Le projet d’introduction de l’euro numérique suscite des tensions croissantes entre ses partisans et les acteurs du secteur des cryptomonnaies. Lors d’une intervention au Parlement européen, Aurore Lalucq, députée européenne et présidente de la Commission des affaires économiques et monétaires, a souligné que « l’accès au cash devient un parcours du combattant » alors que les agences ferment, privant les plus vulnérables d’un moyen de paiement crucial, rapportent TopTribune.

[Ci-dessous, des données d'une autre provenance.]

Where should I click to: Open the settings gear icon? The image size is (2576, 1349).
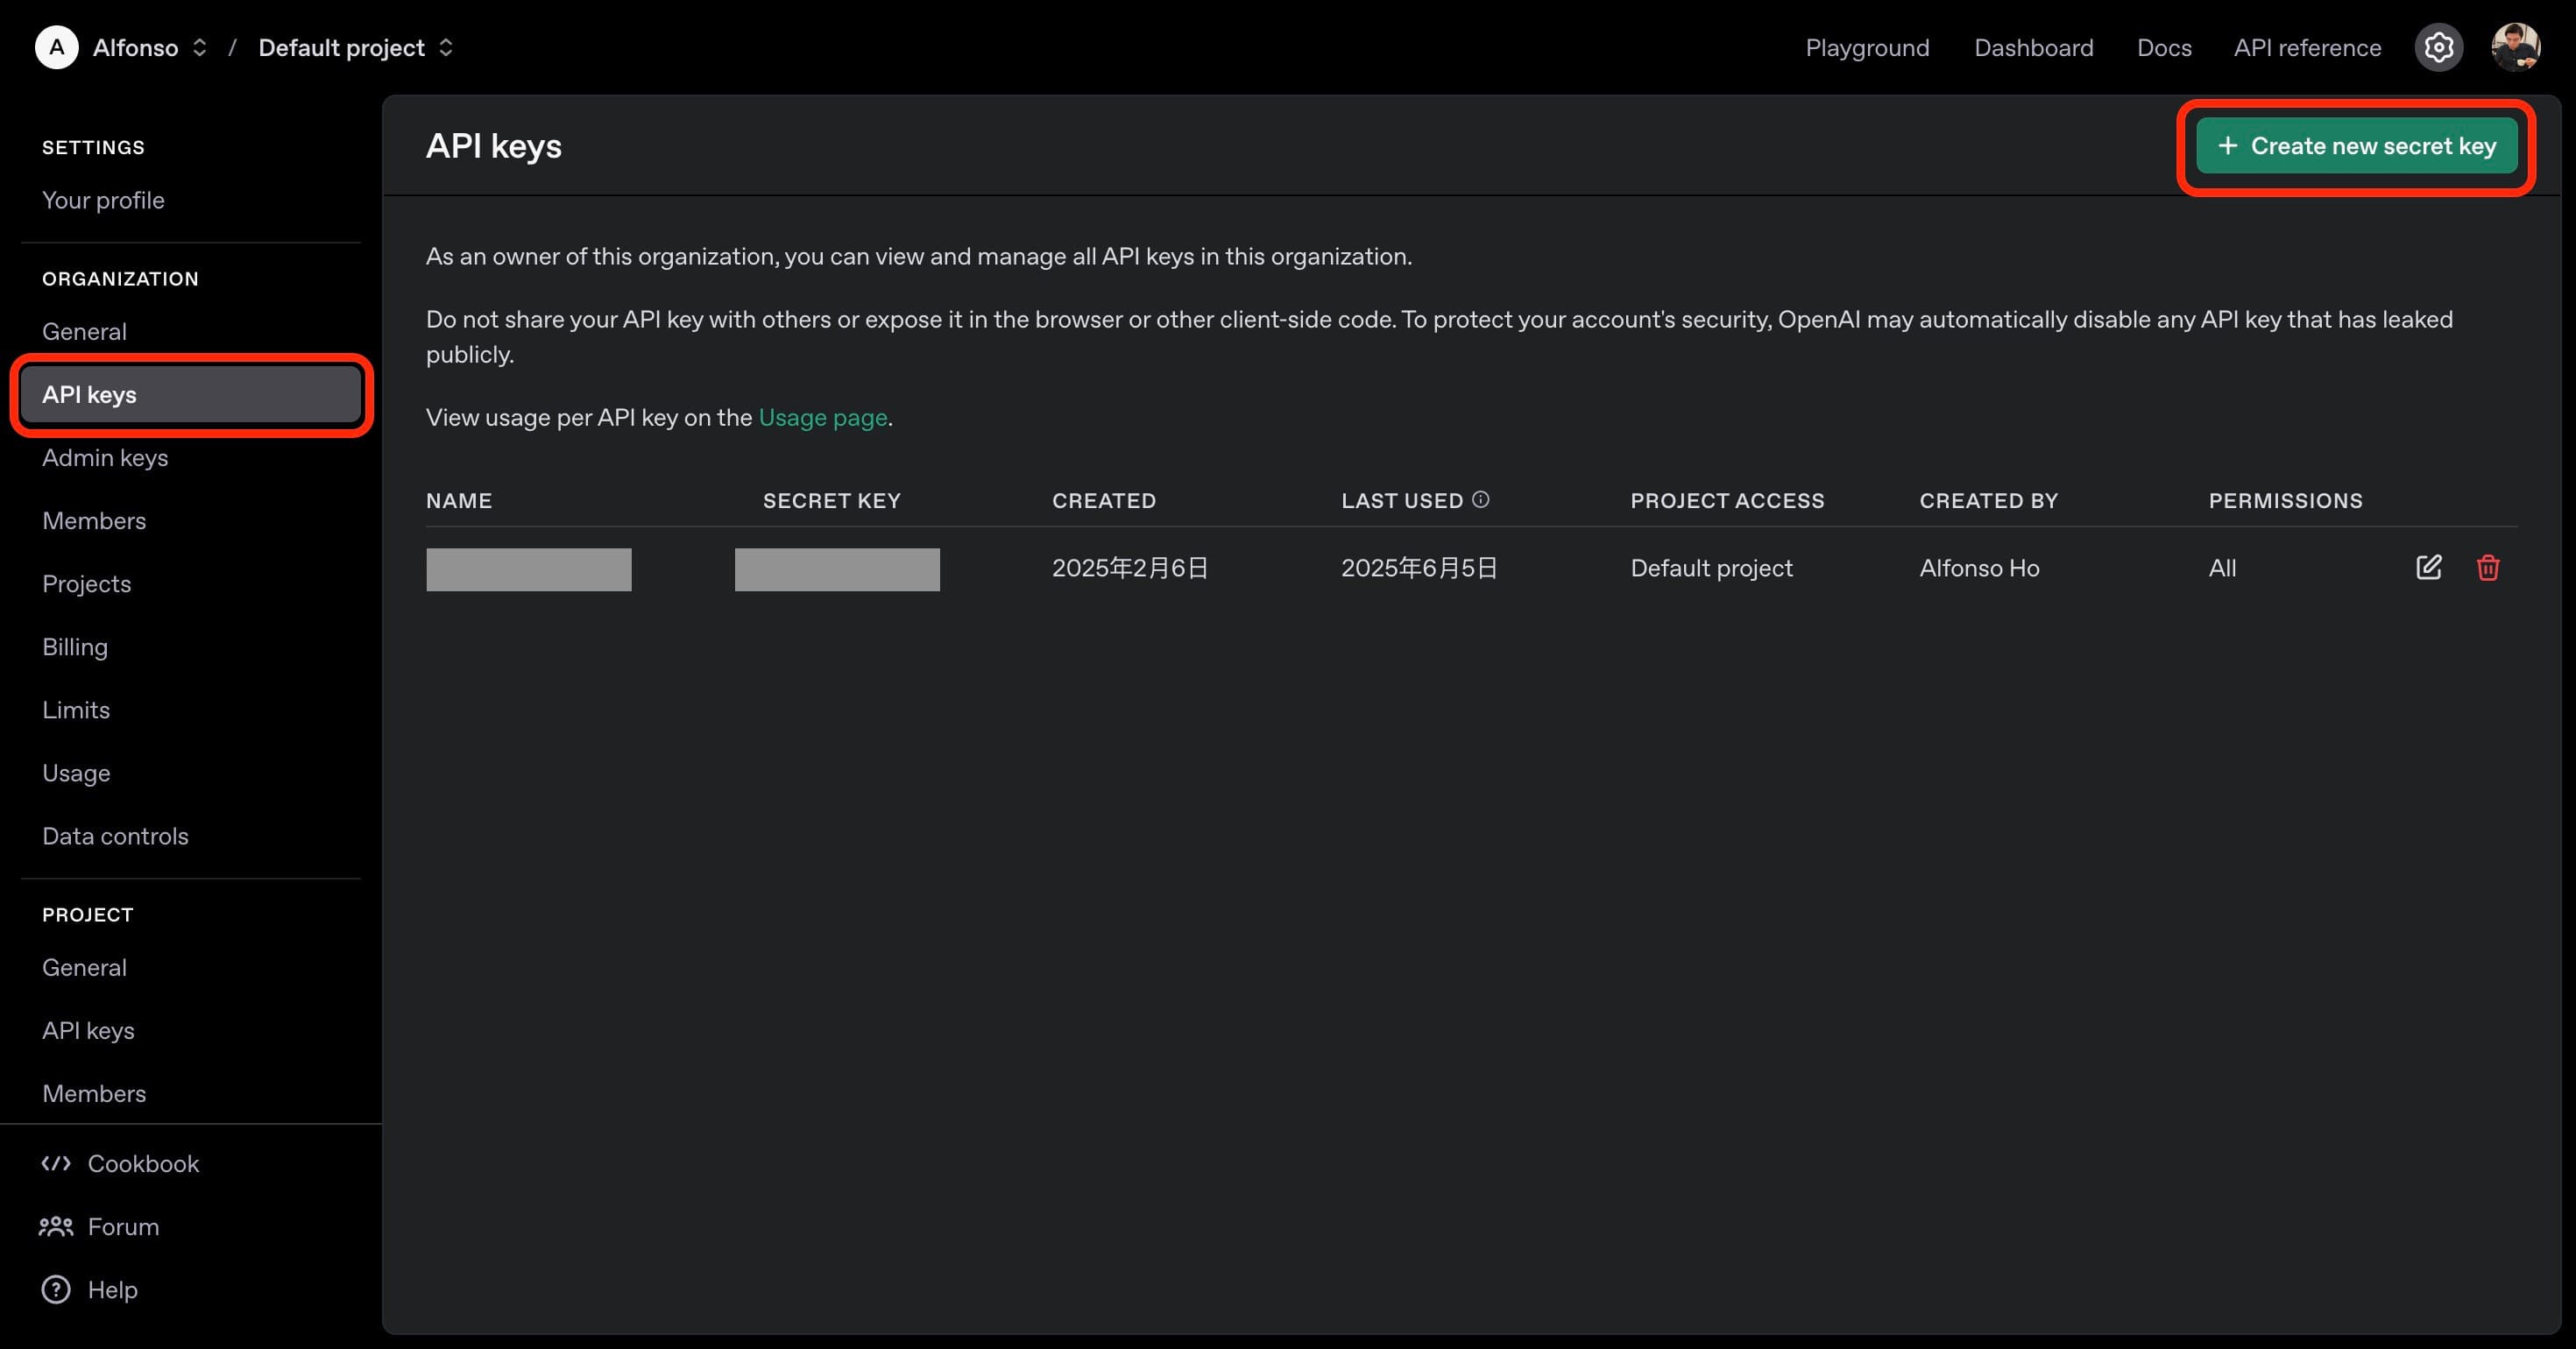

Dans un contexte où « le monde bascule » vers le numérique, Lalucq a affirmé qu’il est impossible de payer « avec des billets et des pièces sur internet », justifiant ainsi la nécessité d’un euro numérique pour permettre des paiements en cash dans le monde digital.
Ce projet de l’euro numérique, mis en avant par la Banque Centrale Européenne (BCE), sera accessible à tous les citoyens dans les 20 pays de la zone euro. La mise en circulation de cette monnaie publique est prévue au plus tard pour 2029, après validation du Conseil et du Parlement européens. Ce nouvel instrument viendra compléter les systèmes de paiement privés existants.
Cette annonce a engendré des réactions au sein de la communauté crypto sur X. Ludovic Lars, auteur de « L’Élégance de Bitcoin », a rappelé que le bitcoin permet, depuis 2009, de réaliser des paiements « en cash » sur le net, sans intermédiaire, permettant ainsi une totale liberté de contrôle sur les transactions.
En parallèle, une multitude de cryptomonnaies ont émergé, offrant déjà la possibilité de paiements en ligne de manière anonyme ou pseudonyme.
« Que les choses soient claires »
Un certain nombre de citoyens expriment des craintes concernant une surveillance accrue de leurs transactions financières par la BCE, l’euro numérique étant émis par cette autorité. Gilles Cadignan, co-fondateur de la société crypto Woleet, s’est exprimé en ces termes : « Contrairement au cash, avec les monnaies digitales de banques centrales, on saura qui utilise l’argent et pourquoi! 1984 a eu un peu de retard mais nous y voilà pour de bon. »
Aurore Lalucq a également tenu à clarifier sa position sur LinkedIn après la publication de sa vidéo, déclarant : « Que les choses soient claires: quiconque s’oppose à l’euro digital va à l’encontre de l’euro et de l’Union européenne. Dans le moment politique et géopolitique actuel, il faut savoir choisir son camp. Le mien est celui de l’Europe, de l’euro et de la démocratie. Vive l’euro digital. »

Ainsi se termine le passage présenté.